Human norovirus (HuNoV) infection of oysters poses a public risk. Leon et al. [150] investigated the potential of using HHP to inactivate HuNoV in oysters. The authors reported complete inactivation of HuNoV at 600 MPa at 6 or 25 °C. In summary, these data highlight the potential benefits of adopting HHP for shellfish, as a mitigation strategy for reducing HuNoV risk.

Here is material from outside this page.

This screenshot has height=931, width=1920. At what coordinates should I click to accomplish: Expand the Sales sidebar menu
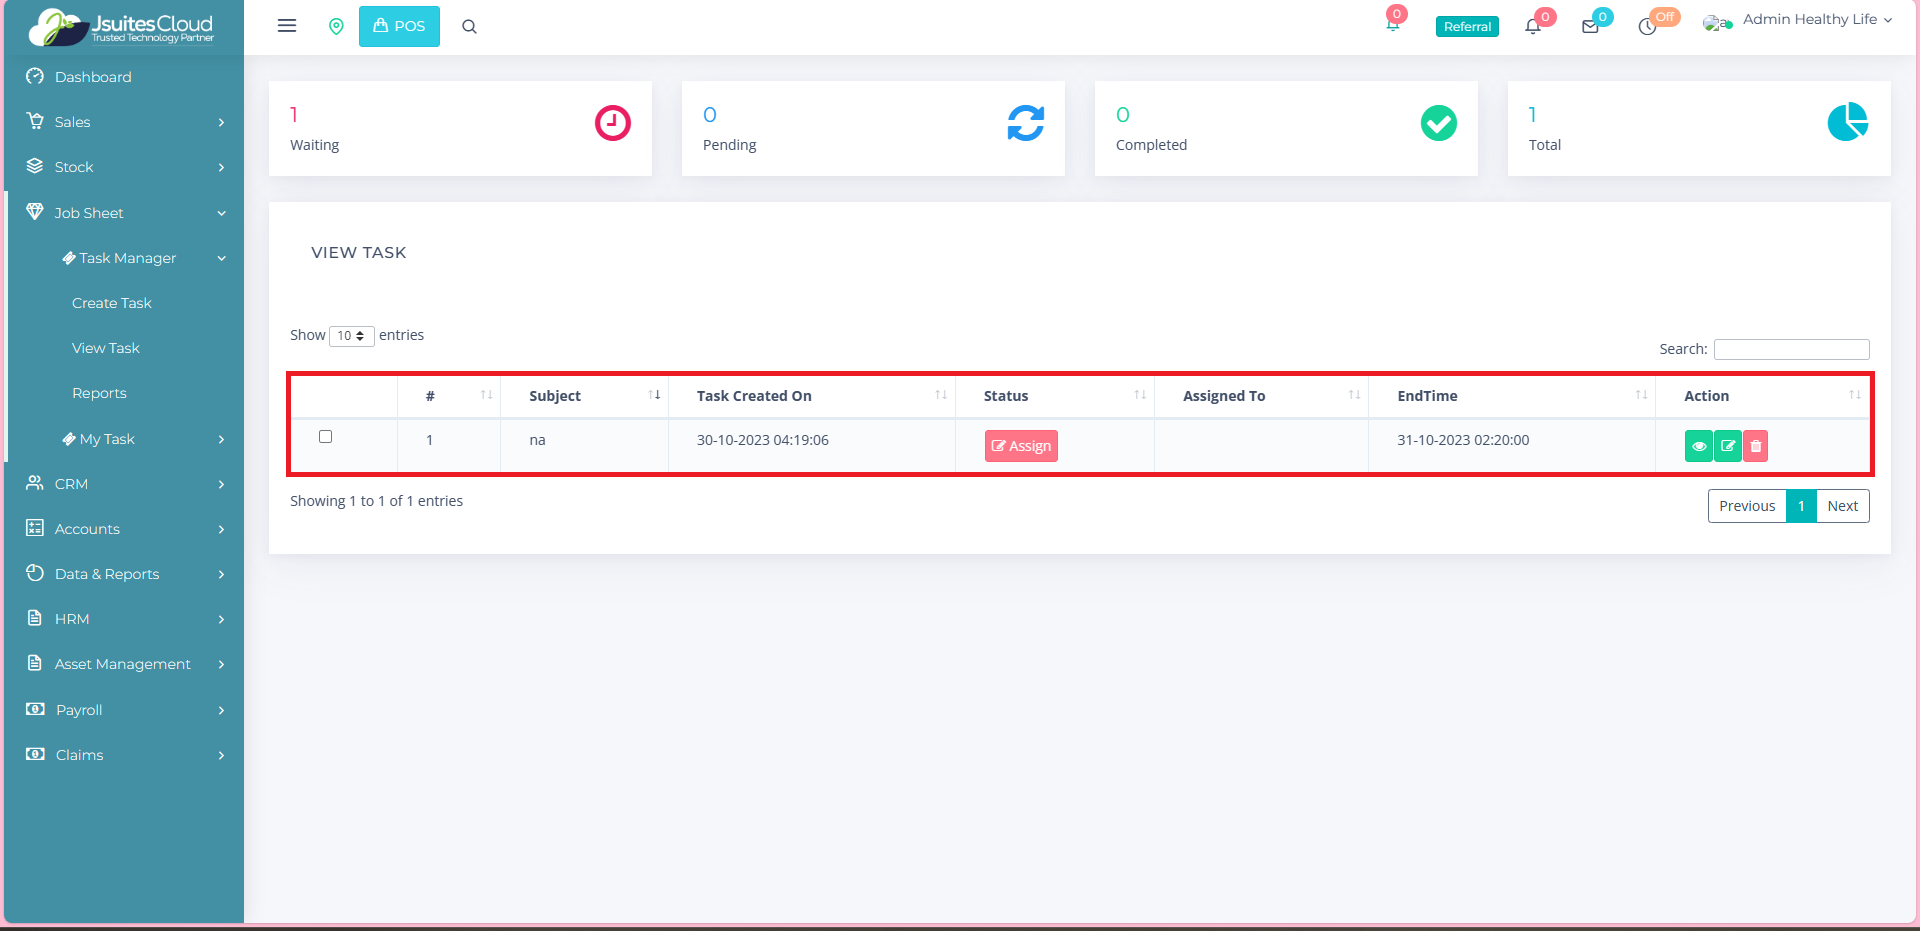click(124, 122)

Similar results were reported by Calci et al. [151] and Kingsley et al. [152], who demonstrated the inactivation of hepatitis A virus (HAV) in shellfish and oysters, respectively, using HHP. The effectiveness of HHP increased with increasing pressure.

3.3. Ozonation of Seafood

The sanitizing properties of ozone (O3) were firstly observed in 1909, in a meat storage plant in Germany, when it was observed that meat placed in proximity to an ozone generator, used to ventilate the storage container, exhibited reduced microbial load [153]. Since then, ozone has been used to reduce the microbial load and prevent spoilage of foods including seafood [154,155,156,157,158,159].
For industrial applications, including the food industry, O3 is produced by a corona discharge ozone generator [160]. When diatomic oxygen molecules (O2) are exposed to an electrical discharge of high-voltage alternating current, they are split into atomic oxygen (O) atoms which rapidly react with O2 to form O3 (Figure 2) [158]. Ozone is a highly unstable molecule, rapidly decomposing into reactive hydroxyl, hydrogen peroxide and superoxide ion radicals. The reactivity and great oxidizing power of ozone radicals make them a potent disinfectant both in the food industry and water treatment.

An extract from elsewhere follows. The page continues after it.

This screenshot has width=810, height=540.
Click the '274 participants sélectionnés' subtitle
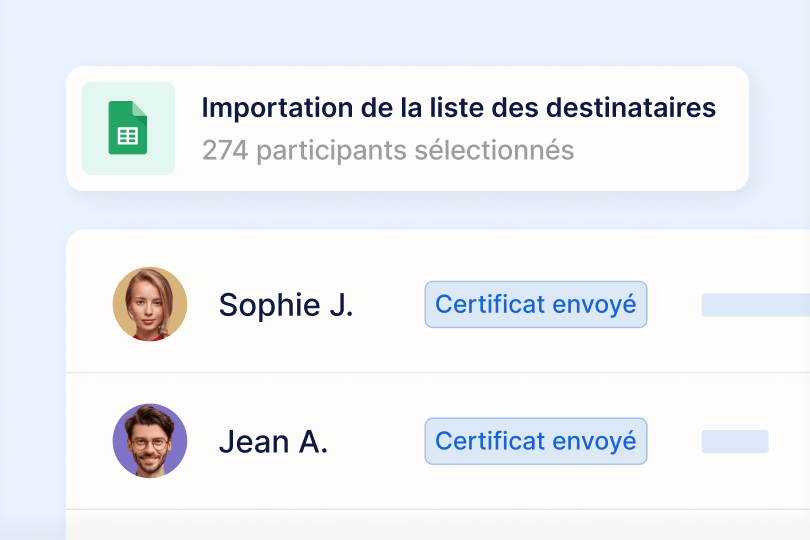[x=388, y=151]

Ozone is a powerful disinfectant for bacteria, yeasts, molds, parasites and viruses. It causes extensive oxidation of (i) internal cellular proteins and (ii) unsaturated fatty acids in the cell envelope, resulting in rapid cellular damage. According to Khadre et al. [161], Gram-positive bacteria are more tolerant compared to Gram-negative bacteria.
Since 1997, the US Food and Drug Administration (FDA) has included O3 in the list of generally recognized as safe (GRAS) substances for use in food processing [162]. The degree of microbial inactivation achieved by treatment with ozone varies with pH, temperature, additives (i.e., sugars) and amount of organic matter surrounding the cells [161]. Furthermore, ozone either in aqueous and/or gaseous form has been recognized as a safe antimicrobial food additive by the USFDA [163]. It should be noted that when ozone is applied to food, it leaves no residues as it decomposes quickly [164]. However, due to its high reactivity, ozone usually promotes oxidation of food lipids, surface discoloration and often the development of off-odors in foods [161]. According to Goncalves [157], ozone application to fresh fish results in suppression of undesirable fishy odors, improving product sensory characteristics.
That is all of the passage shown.